Already got my games and want to help?

  • Play them with friends you think might like them
  • Take them to conventions/games nights and get them to the table
  • Offer to demo them in a local shop
  • Get one as a Christmas/birthday present for a friend or family member you think would like it
  • Write a review or a session report of one of my games on BoardGameGeek

Don't yet have any of my games?

  • Ask a friend to bring a copy to games night/a convention
  • Ask your local store to carry my games
  • Read the rules to It's Alive!, Carpe Astra or Sumeria on my website - anything take your fancy?
  • Recommend one of my games to a friend who you think might like it

Once again, thanks to everyone who has supported Reiver Games over the last three and a half years, and for your recent messages of support - they help!

If you've got any more ideas please let me know in the comments.

8 comments:

melissainau said...

I've just caught up on this, Jack, and I'm sorry to hear that you're having to scale back your dream. I'll continue to look forward to what Reiver Games has to offer, and hope that your career move turns out to be a very positive experience.

melissainau said...

Oo - and any chance of an iPhone/iPod Touch implementation of any of your games?

Jack said...

Hiya Melissa,

Thanks for your support - it means a lot :)

I'm working on an online version of Sumeria at the moment to get me back into making software again. Not sure what's involved in iPhone/iPad development, but maybe I could port to that in the future.

Cheers,

Jack

Yehuda said...

I'm always a fan of the affiliate system.

Yehuda

Jack said...

Hiya Yehuda,

Do you mean like the Amazon affiliate system, where if someone buys something from Amazon after following a link from your site you get paid a small cut?

Cheers,

Jack

Yehuda said...

Yes. Or FunAgain.

NYCgameguy said...

Jack, your games are popular enough, easy enough to learn, and historical enough to find markets outside the hobby game shop market. There is some mass-market potential and some educational-market potential, I see. I had to work other jobs for my first 3 years publishing games, and it looks like I may finally be able to retire from the other jobs and work full time on games later this year. The pivotal points seemed to be hiring a sales manager last fall who could help me replace my sales force. They are freelance, so they represent other toy and game manufacturers, but they have accounts with some major mass retailers, and my sales have been doubling each month since December. I have been much more aggressive in contacting distributors and specialty stores and web retailers in the past year, and I have had to redesign packaging and adjust prices to hit different markets. For example, only the die-hard geeks ordered The Climbers when it was $50, and it flew out the doors at $30. My tile-laying game, 4th Corner, was retailing at $15, and there is a huge market here for games under $10, so on the next print run, we've got a version for $9.95 and a fancier version we'll release for $17.95 or so. My forthcoming Samsara game has to have a cheaper version for the general market, but I'm releasing it first in the fancier version for the hobby market.
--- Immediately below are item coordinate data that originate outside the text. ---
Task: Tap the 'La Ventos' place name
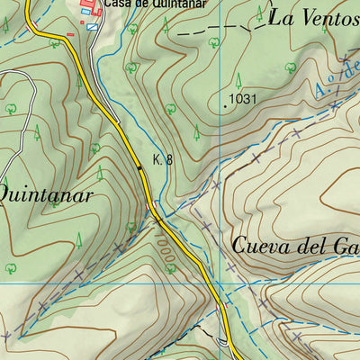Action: click(306, 17)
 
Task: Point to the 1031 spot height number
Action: click(246, 98)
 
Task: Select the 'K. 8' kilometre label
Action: click(163, 159)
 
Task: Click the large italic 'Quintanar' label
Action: click(45, 194)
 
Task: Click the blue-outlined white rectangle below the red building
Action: click(93, 27)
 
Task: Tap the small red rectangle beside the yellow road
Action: click(70, 35)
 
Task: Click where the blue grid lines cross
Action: click(220, 283)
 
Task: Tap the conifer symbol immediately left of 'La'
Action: click(260, 14)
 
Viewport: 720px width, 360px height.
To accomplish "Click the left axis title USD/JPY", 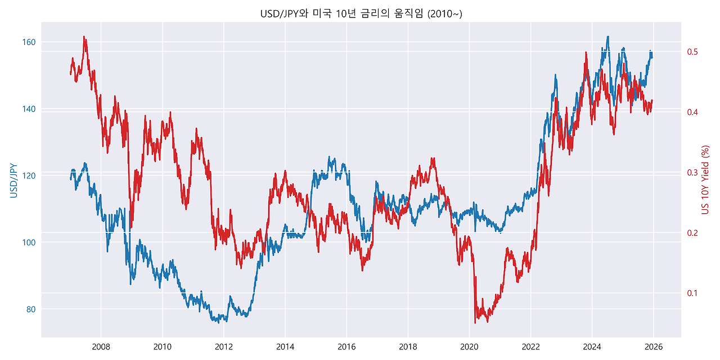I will click(x=14, y=180).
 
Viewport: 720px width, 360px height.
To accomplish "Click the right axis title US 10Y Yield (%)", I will click(x=705, y=180).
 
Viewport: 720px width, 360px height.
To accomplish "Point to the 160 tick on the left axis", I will click(x=29, y=42).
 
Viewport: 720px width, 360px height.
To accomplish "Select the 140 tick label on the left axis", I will click(x=29, y=109).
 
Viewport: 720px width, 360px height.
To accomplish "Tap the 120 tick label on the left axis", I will click(x=29, y=176).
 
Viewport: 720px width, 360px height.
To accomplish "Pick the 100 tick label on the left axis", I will click(x=29, y=242).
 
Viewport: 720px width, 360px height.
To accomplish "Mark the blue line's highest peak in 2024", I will click(x=608, y=37).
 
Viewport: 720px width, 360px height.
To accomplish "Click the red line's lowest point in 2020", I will click(x=475, y=322).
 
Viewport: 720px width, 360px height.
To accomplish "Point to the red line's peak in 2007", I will click(x=84, y=37).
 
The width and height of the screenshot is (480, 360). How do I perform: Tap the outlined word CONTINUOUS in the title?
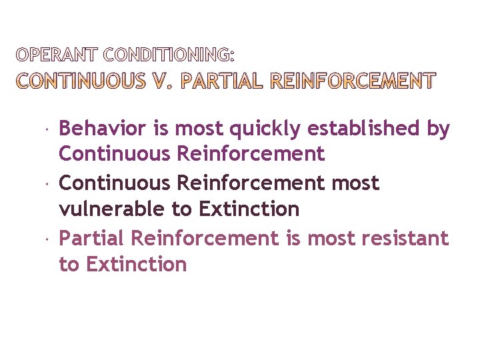(x=81, y=81)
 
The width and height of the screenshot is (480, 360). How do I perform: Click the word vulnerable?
(x=112, y=209)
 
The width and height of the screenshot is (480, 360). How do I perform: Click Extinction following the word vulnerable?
(x=249, y=209)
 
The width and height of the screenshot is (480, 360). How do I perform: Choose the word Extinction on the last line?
(x=136, y=265)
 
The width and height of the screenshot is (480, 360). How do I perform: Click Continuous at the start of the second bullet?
(x=115, y=183)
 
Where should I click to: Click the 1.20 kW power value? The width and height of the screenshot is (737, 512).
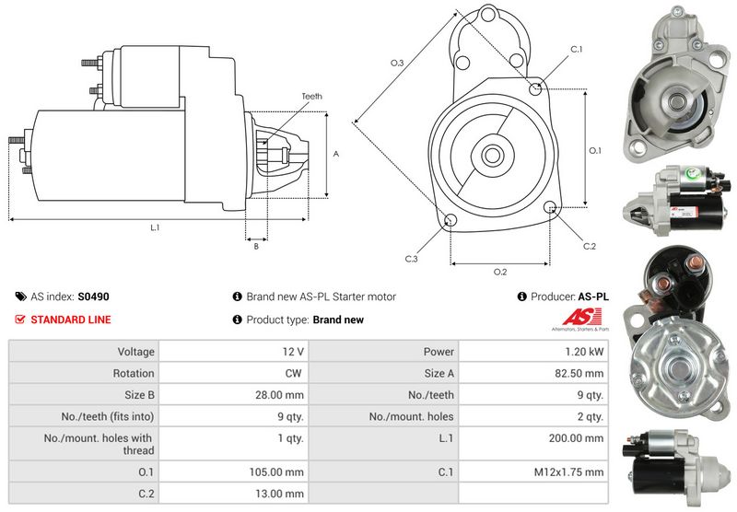tap(586, 351)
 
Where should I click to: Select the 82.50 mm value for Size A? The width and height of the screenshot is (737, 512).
tap(580, 373)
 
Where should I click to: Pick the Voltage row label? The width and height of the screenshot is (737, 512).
tap(135, 351)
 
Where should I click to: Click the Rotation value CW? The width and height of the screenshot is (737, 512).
tap(295, 373)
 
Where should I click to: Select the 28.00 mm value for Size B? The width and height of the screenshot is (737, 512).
tap(283, 395)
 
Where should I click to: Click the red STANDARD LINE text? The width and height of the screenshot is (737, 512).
tap(70, 320)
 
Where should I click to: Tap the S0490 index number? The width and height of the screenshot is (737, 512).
tap(93, 297)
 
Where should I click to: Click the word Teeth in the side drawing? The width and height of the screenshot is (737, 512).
tap(311, 96)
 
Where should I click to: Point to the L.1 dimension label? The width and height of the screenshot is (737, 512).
tap(155, 227)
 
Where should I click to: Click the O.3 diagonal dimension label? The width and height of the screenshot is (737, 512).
tap(397, 63)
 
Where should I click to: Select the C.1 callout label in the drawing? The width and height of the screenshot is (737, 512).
tap(577, 48)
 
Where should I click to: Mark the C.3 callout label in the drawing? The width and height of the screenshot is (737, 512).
tap(412, 259)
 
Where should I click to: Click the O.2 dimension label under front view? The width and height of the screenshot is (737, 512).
tap(500, 272)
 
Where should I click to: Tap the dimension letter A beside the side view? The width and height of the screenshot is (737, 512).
tap(336, 154)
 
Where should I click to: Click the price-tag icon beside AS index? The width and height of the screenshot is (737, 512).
tap(20, 297)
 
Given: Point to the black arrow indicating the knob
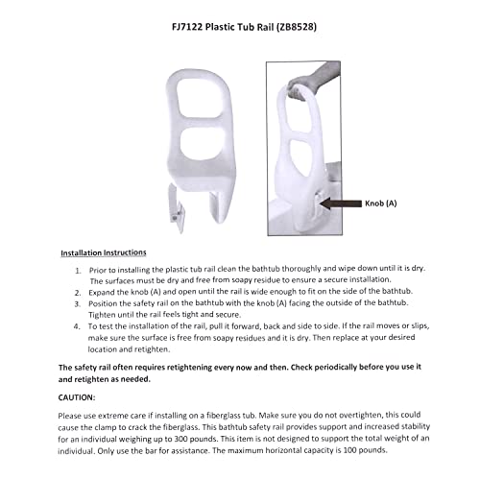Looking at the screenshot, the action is pyautogui.click(x=337, y=204).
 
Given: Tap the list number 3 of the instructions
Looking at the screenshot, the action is pyautogui.click(x=78, y=310).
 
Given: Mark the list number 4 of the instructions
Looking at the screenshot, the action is pyautogui.click(x=78, y=335).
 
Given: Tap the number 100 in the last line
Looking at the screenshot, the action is pyautogui.click(x=372, y=453).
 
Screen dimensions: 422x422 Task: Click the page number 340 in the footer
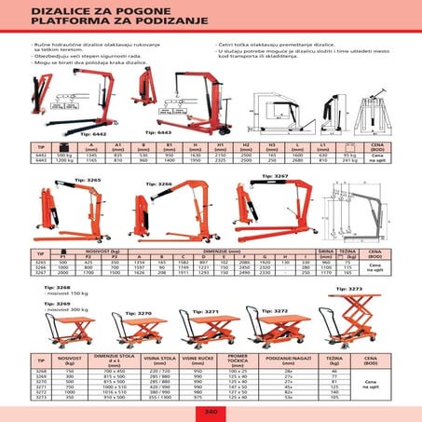(x=211, y=410)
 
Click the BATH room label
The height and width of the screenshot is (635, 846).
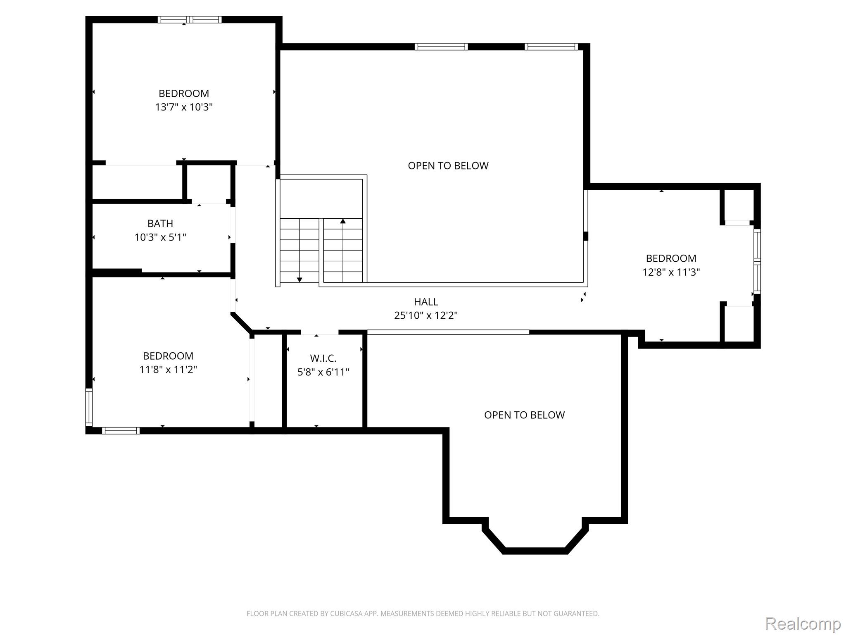(160, 224)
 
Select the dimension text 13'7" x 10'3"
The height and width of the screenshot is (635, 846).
(183, 107)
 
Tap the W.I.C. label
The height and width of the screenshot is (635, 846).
(323, 358)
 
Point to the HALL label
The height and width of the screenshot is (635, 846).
(426, 302)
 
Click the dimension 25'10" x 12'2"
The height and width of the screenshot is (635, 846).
(426, 316)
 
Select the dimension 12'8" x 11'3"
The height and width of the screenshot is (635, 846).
(671, 272)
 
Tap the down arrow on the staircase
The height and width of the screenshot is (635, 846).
(299, 280)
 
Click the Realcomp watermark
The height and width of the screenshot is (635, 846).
(803, 623)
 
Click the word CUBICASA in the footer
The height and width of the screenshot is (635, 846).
(346, 614)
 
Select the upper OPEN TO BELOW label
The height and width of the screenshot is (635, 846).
(448, 166)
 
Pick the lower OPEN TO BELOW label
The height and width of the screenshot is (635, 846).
(524, 415)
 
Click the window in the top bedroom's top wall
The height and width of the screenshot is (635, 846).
(190, 19)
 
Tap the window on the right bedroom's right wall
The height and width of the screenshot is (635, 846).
(757, 261)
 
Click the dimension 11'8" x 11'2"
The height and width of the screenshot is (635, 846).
(168, 370)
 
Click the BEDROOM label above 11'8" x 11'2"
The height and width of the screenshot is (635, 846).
(168, 356)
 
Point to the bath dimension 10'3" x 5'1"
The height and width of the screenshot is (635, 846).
(160, 238)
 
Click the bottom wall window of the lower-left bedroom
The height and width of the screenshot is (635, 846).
(121, 431)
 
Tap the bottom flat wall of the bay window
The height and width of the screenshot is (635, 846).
(535, 551)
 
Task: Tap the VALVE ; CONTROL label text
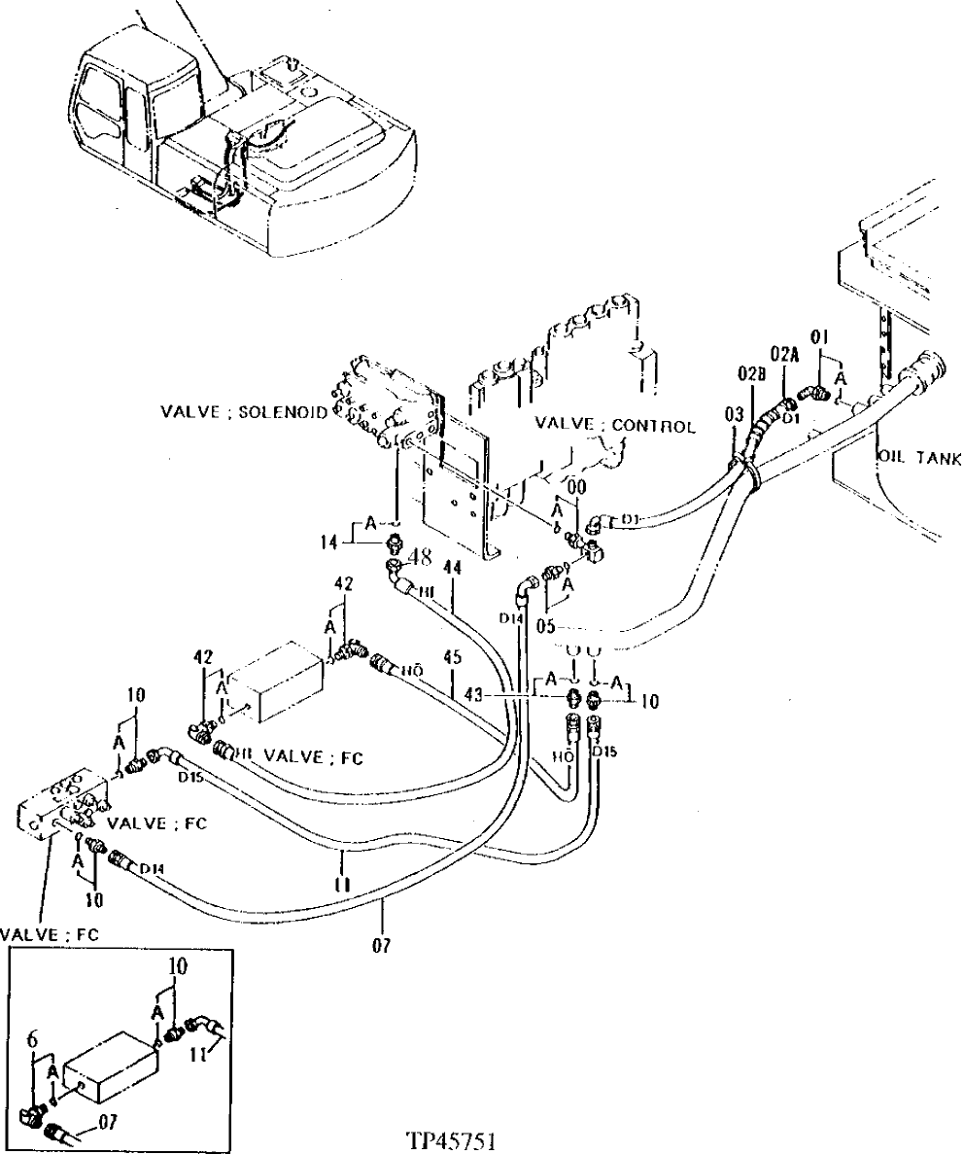616,426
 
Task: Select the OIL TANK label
918,456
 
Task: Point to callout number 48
419,558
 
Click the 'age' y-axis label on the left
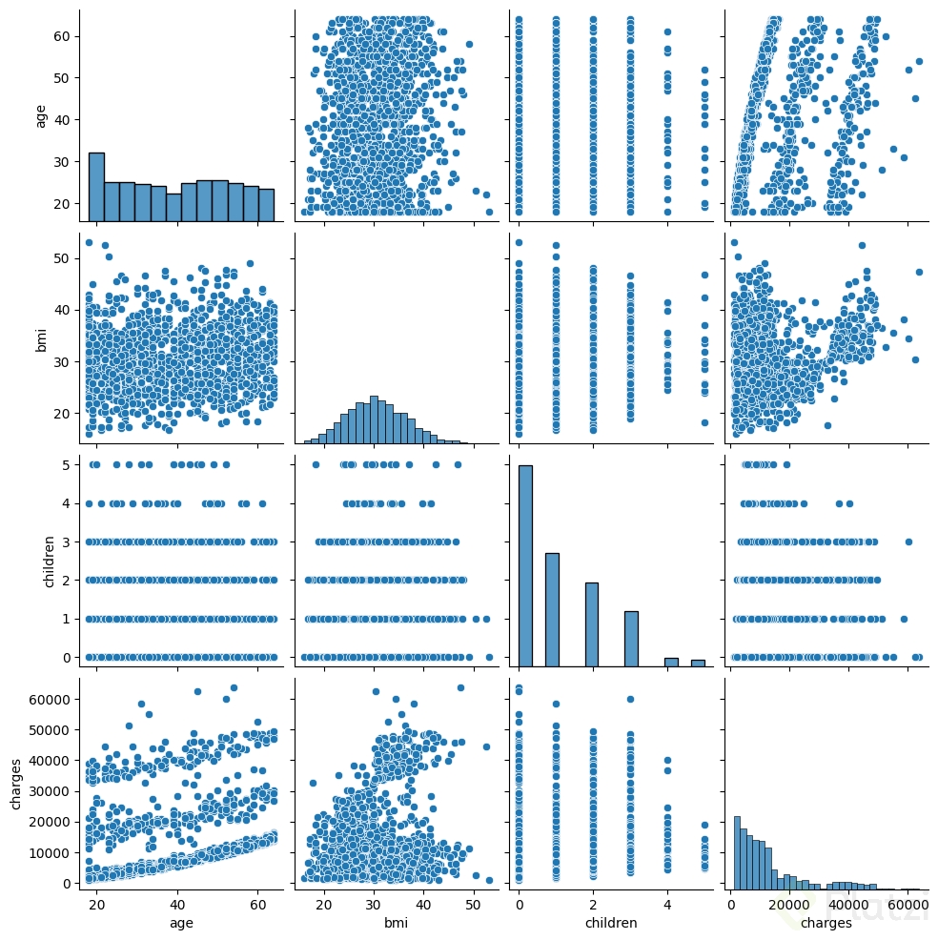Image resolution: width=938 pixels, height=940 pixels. point(40,115)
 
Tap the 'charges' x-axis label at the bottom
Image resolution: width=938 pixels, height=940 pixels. point(826,923)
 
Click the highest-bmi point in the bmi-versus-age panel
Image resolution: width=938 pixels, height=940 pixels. point(89,242)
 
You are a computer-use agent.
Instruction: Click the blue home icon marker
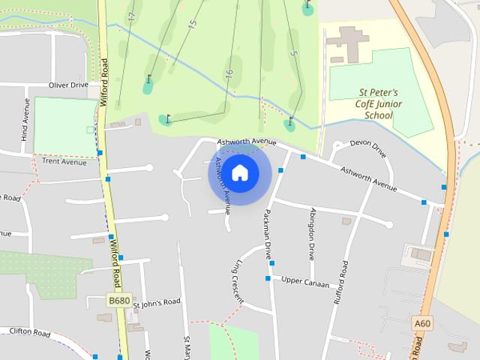(x=240, y=173)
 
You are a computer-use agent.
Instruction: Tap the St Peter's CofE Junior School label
(x=378, y=104)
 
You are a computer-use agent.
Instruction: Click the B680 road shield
(x=118, y=300)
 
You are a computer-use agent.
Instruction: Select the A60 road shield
(x=423, y=323)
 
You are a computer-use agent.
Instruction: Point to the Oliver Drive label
(x=68, y=86)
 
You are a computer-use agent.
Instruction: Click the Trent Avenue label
(x=64, y=161)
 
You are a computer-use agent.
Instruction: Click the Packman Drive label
(x=266, y=233)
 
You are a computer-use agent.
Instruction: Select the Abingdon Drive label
(x=312, y=233)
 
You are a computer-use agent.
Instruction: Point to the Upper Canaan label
(x=306, y=281)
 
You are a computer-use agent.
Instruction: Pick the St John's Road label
(x=157, y=302)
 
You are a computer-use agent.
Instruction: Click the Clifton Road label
(x=30, y=332)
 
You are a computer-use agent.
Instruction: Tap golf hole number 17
(x=132, y=16)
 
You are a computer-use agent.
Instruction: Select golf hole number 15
(x=192, y=25)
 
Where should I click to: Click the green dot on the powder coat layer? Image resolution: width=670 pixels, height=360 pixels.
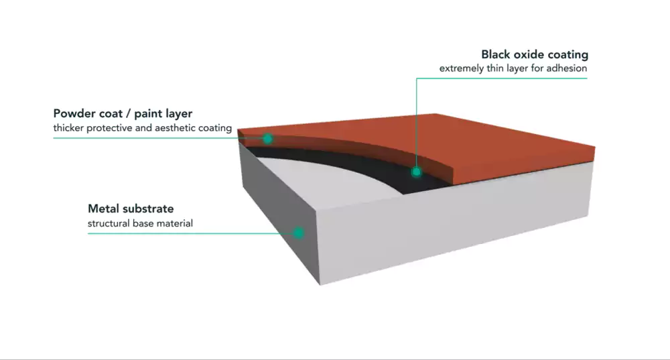[267, 139]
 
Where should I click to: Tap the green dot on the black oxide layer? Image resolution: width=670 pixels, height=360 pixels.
[416, 172]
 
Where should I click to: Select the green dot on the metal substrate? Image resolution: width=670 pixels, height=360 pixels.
[298, 233]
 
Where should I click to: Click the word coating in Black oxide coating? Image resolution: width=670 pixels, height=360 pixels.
[570, 55]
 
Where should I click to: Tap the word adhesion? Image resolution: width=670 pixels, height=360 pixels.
[567, 68]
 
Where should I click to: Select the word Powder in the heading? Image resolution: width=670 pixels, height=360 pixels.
[74, 113]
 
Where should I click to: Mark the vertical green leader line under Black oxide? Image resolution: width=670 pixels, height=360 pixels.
[416, 121]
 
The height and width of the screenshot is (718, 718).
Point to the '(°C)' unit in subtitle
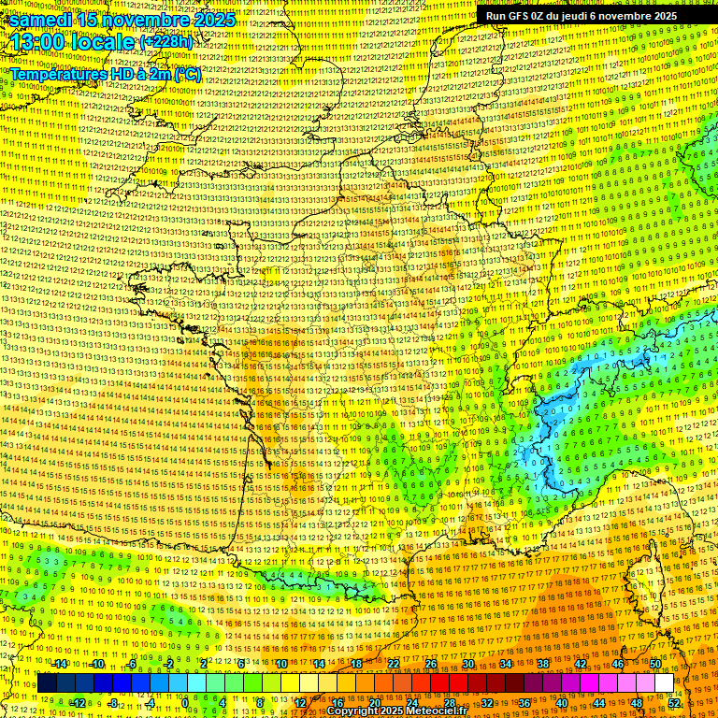(x=186, y=73)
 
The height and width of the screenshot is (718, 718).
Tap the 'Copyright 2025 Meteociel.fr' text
(x=402, y=711)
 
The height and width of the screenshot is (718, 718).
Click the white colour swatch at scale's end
(x=664, y=683)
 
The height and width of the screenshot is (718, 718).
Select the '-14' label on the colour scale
(x=59, y=664)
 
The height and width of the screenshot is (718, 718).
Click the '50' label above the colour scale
(x=654, y=664)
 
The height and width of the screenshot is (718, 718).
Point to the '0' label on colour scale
(x=186, y=703)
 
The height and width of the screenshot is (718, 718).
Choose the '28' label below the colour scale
(x=449, y=703)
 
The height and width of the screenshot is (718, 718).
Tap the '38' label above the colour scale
(x=542, y=664)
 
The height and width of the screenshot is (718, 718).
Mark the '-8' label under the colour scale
(x=113, y=703)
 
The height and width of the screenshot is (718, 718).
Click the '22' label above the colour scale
(x=394, y=664)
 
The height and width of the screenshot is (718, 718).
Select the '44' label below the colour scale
(x=598, y=703)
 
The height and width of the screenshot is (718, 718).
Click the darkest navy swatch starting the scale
(x=47, y=683)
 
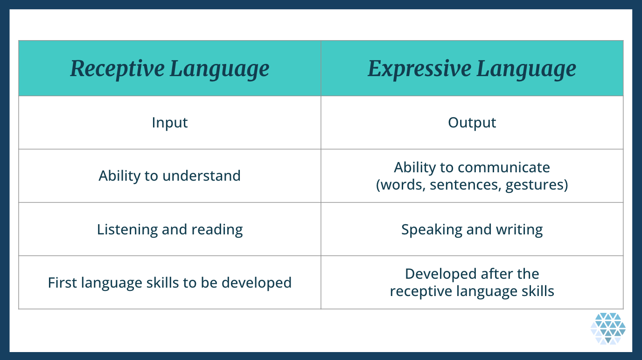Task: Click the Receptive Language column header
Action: coord(170,69)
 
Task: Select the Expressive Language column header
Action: coord(472,69)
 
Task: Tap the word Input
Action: coord(170,122)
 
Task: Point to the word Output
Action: coord(472,122)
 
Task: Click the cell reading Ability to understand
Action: coord(170,176)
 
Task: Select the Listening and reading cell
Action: coord(170,229)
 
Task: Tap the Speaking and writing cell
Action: coord(472,229)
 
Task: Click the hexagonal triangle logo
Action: coord(608,329)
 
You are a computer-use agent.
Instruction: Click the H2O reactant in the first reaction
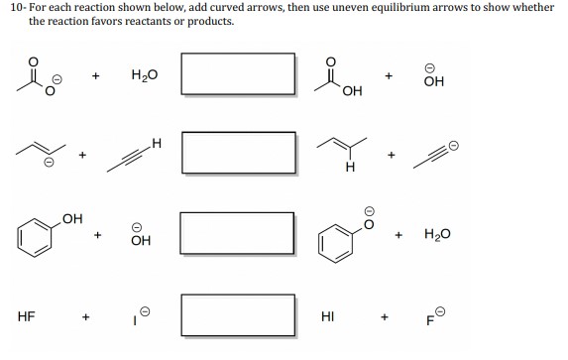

The more games I release, the more opportunities I have for people to find and enjoy a Strategic Space game, the more likely they are to try the others.

Jack said...

Hiya Mark,

You make several good points. Unfortunately, to get the games down to the price I've managed I had to make thousands at a time, so it's too late to cut the prices (which would also destory any margin I make on the sales).

Good luck with your continued endeavours.